■ WHAT IS NEEDED:
Scan the records for the string "computer" and copy every line that holds it.

■ ENTRIES SHOWN:
========================================

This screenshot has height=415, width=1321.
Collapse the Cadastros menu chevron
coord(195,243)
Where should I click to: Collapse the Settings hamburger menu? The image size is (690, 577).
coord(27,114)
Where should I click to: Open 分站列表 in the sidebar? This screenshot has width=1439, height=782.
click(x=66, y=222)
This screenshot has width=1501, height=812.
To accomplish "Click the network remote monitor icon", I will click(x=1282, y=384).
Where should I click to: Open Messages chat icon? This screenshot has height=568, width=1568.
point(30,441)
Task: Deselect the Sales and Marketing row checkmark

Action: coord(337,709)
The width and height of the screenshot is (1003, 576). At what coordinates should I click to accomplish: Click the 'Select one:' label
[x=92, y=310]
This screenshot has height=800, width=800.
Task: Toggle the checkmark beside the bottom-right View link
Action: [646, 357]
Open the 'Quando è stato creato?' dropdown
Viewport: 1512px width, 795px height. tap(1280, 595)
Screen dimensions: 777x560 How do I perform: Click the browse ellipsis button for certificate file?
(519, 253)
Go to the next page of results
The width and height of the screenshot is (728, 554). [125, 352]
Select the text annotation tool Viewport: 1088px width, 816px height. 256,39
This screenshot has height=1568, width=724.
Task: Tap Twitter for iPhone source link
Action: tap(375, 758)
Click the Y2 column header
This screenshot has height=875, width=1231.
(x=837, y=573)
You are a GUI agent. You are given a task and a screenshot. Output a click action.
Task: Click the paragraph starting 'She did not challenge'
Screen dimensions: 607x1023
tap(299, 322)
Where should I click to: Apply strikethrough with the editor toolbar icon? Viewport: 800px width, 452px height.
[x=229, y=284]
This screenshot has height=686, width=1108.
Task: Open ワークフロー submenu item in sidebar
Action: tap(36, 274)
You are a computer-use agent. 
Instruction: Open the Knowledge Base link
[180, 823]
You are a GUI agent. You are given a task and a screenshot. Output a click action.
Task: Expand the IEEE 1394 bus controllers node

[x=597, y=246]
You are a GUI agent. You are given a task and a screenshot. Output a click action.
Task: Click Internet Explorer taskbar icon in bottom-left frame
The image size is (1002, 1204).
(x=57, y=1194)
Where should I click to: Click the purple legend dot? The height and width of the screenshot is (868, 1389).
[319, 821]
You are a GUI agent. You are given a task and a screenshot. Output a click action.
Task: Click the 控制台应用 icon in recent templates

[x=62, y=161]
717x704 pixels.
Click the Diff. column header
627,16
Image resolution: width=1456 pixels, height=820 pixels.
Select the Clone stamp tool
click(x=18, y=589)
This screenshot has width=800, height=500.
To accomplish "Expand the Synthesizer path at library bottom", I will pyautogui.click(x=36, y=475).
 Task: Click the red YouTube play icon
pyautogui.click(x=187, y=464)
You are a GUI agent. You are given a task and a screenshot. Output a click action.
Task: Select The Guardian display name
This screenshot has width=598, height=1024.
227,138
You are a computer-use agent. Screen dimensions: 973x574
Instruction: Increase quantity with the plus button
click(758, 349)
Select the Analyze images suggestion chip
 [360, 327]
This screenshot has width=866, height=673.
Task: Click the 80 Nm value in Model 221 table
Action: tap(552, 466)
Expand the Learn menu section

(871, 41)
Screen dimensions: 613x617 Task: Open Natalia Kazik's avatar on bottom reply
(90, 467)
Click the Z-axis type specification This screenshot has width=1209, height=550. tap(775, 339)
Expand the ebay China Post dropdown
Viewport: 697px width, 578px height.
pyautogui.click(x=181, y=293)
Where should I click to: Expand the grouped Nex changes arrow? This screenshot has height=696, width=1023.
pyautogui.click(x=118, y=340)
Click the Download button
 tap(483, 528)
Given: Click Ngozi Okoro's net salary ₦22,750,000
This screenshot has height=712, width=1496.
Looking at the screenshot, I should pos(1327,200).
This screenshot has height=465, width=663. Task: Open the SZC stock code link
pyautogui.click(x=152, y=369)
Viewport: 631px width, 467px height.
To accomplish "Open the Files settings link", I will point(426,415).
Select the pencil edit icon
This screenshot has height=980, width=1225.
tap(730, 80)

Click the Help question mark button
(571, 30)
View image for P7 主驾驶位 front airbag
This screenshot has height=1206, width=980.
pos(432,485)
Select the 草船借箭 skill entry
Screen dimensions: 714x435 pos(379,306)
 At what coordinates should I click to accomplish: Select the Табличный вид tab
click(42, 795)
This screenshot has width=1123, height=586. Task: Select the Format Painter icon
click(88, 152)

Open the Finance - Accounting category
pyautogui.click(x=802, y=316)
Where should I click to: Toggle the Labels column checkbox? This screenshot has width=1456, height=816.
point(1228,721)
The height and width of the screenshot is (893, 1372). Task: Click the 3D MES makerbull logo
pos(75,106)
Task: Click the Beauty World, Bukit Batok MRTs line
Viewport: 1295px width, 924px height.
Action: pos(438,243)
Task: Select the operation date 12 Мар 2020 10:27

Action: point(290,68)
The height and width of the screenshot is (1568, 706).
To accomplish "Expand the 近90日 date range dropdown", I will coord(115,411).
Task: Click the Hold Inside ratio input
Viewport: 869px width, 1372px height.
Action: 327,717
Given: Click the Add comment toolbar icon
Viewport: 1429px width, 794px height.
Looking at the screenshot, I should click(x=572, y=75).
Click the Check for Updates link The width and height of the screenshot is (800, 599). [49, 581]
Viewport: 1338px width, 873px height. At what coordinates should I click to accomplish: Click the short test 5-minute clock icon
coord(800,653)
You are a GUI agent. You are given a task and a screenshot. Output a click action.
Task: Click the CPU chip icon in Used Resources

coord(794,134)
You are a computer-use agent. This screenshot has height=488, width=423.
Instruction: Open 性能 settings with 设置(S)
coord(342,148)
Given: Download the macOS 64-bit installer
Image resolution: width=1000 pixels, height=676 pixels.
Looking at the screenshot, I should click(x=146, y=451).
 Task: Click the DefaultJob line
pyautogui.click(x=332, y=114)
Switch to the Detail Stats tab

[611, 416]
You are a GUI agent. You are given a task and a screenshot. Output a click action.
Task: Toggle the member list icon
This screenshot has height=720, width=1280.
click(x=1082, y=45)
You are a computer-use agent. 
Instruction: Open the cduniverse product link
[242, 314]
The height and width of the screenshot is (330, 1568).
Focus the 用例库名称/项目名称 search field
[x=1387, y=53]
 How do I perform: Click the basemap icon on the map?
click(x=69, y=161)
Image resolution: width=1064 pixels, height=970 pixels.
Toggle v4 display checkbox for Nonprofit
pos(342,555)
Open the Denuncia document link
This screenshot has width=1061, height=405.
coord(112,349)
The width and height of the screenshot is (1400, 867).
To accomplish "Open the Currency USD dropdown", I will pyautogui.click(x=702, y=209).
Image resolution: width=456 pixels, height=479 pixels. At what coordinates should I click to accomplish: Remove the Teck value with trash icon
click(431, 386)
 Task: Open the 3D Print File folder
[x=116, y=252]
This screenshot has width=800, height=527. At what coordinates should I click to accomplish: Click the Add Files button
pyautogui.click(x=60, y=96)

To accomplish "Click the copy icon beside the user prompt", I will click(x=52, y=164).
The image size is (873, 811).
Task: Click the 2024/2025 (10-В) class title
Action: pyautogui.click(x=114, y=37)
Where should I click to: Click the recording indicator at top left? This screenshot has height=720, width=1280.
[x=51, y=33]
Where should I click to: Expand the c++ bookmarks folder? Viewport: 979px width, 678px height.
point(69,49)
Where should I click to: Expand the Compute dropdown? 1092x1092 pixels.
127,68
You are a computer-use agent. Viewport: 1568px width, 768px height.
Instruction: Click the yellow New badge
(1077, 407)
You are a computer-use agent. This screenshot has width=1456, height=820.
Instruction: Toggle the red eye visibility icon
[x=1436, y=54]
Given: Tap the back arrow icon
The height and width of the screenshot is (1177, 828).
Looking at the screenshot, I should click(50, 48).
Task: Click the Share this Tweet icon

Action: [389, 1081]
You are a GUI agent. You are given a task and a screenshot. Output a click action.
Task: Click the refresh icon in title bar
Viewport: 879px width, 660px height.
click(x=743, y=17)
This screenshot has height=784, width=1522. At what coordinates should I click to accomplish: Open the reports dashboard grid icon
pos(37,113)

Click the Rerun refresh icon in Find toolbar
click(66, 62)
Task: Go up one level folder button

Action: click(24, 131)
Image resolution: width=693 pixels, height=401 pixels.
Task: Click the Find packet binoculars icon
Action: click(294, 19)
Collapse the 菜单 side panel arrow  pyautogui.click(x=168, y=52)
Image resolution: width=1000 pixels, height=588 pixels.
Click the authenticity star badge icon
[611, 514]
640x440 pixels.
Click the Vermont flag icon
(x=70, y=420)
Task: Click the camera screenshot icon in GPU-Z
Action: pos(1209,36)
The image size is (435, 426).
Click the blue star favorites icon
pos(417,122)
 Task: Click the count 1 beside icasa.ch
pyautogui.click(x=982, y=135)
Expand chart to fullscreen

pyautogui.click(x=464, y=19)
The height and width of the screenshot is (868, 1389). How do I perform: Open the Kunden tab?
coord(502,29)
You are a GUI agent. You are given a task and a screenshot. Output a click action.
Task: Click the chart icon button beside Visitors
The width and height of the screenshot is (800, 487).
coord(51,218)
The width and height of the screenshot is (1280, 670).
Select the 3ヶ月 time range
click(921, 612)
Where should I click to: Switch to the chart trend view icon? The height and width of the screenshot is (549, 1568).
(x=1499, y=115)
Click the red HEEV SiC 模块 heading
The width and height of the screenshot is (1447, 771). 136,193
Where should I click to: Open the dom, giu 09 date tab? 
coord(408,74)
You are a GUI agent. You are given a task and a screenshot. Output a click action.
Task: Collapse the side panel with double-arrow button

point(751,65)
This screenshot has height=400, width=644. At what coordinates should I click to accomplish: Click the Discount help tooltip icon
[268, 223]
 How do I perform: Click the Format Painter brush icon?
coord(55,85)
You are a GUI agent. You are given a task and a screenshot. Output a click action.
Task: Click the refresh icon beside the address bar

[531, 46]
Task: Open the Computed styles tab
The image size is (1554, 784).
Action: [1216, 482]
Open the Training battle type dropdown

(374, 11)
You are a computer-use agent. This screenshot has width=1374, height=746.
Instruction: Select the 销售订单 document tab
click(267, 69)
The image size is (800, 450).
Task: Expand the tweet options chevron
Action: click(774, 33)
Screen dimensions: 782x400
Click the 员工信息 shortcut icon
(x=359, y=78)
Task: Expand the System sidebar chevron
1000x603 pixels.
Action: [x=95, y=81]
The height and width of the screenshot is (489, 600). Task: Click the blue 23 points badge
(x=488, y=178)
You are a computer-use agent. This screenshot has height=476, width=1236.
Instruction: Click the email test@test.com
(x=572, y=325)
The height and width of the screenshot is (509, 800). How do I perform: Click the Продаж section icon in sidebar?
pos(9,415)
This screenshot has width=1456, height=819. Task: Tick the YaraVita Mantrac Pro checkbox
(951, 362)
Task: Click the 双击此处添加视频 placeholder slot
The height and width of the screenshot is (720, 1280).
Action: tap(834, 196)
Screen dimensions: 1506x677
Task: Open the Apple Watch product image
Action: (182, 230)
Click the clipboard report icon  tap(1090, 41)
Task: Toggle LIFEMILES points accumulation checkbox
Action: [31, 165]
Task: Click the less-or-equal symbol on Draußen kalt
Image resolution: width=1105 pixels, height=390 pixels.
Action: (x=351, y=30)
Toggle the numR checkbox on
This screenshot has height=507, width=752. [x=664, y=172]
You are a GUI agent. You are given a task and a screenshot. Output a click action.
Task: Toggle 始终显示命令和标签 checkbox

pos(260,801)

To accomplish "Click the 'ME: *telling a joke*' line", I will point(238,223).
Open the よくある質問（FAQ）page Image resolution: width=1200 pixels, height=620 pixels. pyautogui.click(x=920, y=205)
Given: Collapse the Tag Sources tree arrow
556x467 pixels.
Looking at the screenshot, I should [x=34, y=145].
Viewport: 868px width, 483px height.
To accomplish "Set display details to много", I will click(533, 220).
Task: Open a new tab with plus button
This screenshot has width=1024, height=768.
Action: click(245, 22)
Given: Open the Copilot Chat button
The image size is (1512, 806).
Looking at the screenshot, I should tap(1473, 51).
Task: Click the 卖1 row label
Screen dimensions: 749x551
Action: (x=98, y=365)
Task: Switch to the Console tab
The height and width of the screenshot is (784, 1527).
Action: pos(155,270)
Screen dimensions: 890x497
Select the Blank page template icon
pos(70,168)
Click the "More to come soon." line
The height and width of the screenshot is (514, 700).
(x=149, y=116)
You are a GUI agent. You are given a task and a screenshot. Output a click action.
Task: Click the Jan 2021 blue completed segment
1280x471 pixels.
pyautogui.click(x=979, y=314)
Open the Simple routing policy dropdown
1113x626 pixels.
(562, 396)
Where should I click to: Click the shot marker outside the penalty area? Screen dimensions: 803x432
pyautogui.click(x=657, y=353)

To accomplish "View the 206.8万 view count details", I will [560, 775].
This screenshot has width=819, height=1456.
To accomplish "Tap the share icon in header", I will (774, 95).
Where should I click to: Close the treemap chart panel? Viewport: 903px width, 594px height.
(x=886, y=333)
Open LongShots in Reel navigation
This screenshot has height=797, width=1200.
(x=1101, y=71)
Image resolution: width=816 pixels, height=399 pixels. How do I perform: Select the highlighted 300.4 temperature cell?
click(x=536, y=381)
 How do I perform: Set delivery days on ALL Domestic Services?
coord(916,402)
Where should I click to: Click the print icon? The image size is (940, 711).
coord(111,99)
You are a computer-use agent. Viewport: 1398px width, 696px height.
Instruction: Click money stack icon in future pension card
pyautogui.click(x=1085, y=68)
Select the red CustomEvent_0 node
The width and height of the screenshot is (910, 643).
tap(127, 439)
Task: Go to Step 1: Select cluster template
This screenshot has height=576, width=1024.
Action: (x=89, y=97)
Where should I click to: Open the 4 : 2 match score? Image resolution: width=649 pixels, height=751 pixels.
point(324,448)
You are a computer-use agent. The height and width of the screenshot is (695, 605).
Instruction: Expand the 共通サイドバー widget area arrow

========================================

■ SOLUTION:
You are a computer-use agent. 
You are a computer-use agent. Screen dimensions: 973x574
You are a computer-use agent. This screenshot has height=488, width=423.
You are a computer-use agent. 
You are a computer-use agent. Viewport: 1568px width, 768px height.
You are a computer-use agent. This screenshot has width=1456, height=820.
You are a computer-use agent. This screenshot has width=1374, height=746.
You are a computer-use agent. This screenshot has height=476, width=1236.
You are a computer-use agent. Viewport: 1398px width, 696px height.
You are a computer-use agent. The height and width of the screenshot is (695, 605).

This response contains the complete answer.